A Reinforcement Learning-Based MPPT Control for PV Systems under Partial Shading Condition

Abstract
This study presents a comparative analysis of Maximum Power Point Tracking (MPPT) control strategies for photovoltaic (PV) systems under partial shading conditions using Reinforcement Learning (RL) techniques. Three algorithms are implemented and evaluated: Deep Q-Network (DQN), State-Action-Reward-State-Action (SARSA), and the conventional Perturb and Observe (P&O) algorithm. Simulations are performed in MATLAB/Simulink using three types of solar modules under different irradiance and temperature scenarios, including standard test conditions, varying environmental conditions, and partial shading conditions. Each scenario is analyzed for solar power output and corresponding duty cycle. The results indicate that RL-based controllers, especially DQN and SARSA, outperform traditional P&O in rapidly adapting to changing conditions and achieving higher power extraction efficiency.
1. Introduction
The rapid global shift toward renewable energy has positioned photovoltaic (PV) systems as a cornerstone of sustainable power generation. However, the nonlinear nature of solar energy conversion, coupled with environmental uncertainties such as irradiance and temperature fluctuations, poses significant challenges to maximizing energy extraction. The Maximum Power Point Tracking (MPPT) mechanism is therefore crucial to ensuring that PV systems operate at their optimal power point. Traditionally, algorithms like Perturb and Observe (P&O) or Incremental Conductance (INC) have been employed for MPPT, but they often fall short in rapidly changing or complex environmental conditions such as partial shading [1].

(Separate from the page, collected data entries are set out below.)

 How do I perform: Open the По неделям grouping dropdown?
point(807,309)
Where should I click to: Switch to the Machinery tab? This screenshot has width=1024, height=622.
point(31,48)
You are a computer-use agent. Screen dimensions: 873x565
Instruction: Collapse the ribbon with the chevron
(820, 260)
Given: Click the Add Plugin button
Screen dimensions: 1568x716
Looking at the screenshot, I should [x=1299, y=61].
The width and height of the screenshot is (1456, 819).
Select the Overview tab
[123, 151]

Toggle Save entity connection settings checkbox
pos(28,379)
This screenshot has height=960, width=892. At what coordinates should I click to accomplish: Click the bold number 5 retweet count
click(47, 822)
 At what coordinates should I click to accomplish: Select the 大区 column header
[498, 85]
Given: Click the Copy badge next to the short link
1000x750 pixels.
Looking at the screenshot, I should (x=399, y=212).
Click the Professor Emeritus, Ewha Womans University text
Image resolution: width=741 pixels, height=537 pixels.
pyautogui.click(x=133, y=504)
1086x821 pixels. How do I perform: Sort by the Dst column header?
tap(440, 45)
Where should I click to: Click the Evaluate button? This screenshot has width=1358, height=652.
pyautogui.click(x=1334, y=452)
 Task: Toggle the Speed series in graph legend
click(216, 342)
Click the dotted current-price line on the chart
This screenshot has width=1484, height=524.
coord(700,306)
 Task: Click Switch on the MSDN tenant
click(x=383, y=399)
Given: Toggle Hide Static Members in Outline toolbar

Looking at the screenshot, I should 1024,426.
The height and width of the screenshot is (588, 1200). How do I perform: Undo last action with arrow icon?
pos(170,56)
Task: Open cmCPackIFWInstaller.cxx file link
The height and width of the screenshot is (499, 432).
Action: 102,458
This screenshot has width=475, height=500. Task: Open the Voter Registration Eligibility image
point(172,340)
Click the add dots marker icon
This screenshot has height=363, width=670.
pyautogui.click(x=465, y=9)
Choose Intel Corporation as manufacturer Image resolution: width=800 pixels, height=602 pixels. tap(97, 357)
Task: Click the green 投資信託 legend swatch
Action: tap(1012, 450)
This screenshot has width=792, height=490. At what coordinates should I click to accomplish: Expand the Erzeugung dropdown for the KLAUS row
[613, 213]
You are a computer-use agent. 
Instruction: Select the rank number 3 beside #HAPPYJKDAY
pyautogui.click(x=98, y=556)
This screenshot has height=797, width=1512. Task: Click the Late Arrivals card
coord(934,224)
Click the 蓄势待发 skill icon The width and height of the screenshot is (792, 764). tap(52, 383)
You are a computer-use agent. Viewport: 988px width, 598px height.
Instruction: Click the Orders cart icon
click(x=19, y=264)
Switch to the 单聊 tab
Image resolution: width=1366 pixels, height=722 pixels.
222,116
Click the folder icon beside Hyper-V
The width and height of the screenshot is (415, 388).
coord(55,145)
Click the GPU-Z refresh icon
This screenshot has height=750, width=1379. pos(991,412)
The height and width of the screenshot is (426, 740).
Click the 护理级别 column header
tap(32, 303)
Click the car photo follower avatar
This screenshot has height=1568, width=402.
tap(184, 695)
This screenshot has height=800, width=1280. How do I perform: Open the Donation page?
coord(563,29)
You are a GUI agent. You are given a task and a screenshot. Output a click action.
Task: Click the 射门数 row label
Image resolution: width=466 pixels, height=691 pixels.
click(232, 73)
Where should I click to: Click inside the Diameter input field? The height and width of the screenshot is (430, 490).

Partial shading introduces multiple peaks in the power-voltage (P-V) characteristic curve of PV arrays, making it difficult for conventional algorithms to distinguish between local and global maxima. Under such circumstances, these methods may lock onto suboptimal points, leading to significant power loss. To overcome these limitations, intelligent control strategies—particularly those based on machine learning and reinforcement learning (RL)—have gained considerable traction [2]. RL techniques enable the system to learn an optimal policy through interactions with the environment, making them well-suited for real-time and adaptive MPPT control.
This study explores the application of two RL algorithms—Deep Q-Network (DQN) and State-Action-Reward-State-Action (SARSA)—in comparison with the conventional P&O algorithm. These methods are evaluated across three distinct scenarios: standard test conditions, varying environmental conditions, and partial shading conditions on different solar module configurations [3]. By analyzing duty cycle responses and solar power outputs, the comparative study aims to quantify the robustness, adaptability, and tracking accuracy of each method. The ultimate goal is to provide a comprehensive understanding of how reinforcement learning can enhance the efficiency and reliability of PV systems in real-world scenarios.
2. Problem Statement
Traditional MPPT techniques such as Perturb and Observe (P&O) perform sub-optimally in partial shading conditions due to their inability to distinguish between local and global maxima on the P-V curve. This often leads to a loss in energy harvest. While deep RL methods have shown promise, there remains a lack of comprehensive comparative analysis using multiple RL strategies and environmental scenarios [2] [3]. Therefore, a systematic evaluation of DQN and SARSA versus P&O under diverse irradiance and temperature conditions, especially under partial shading, is essential.
3. Objectives
To implement and evaluate MPPT algorithms: DQN, SARSA, and P&O.
To assess their performance under:
Standard Test Conditions (STC)
Varying environmental conditions (temperature and irradiance changes)
Partial shading scenarios with non-uniform irradiation.
To compare their tracking efficiency using three types of PV modules.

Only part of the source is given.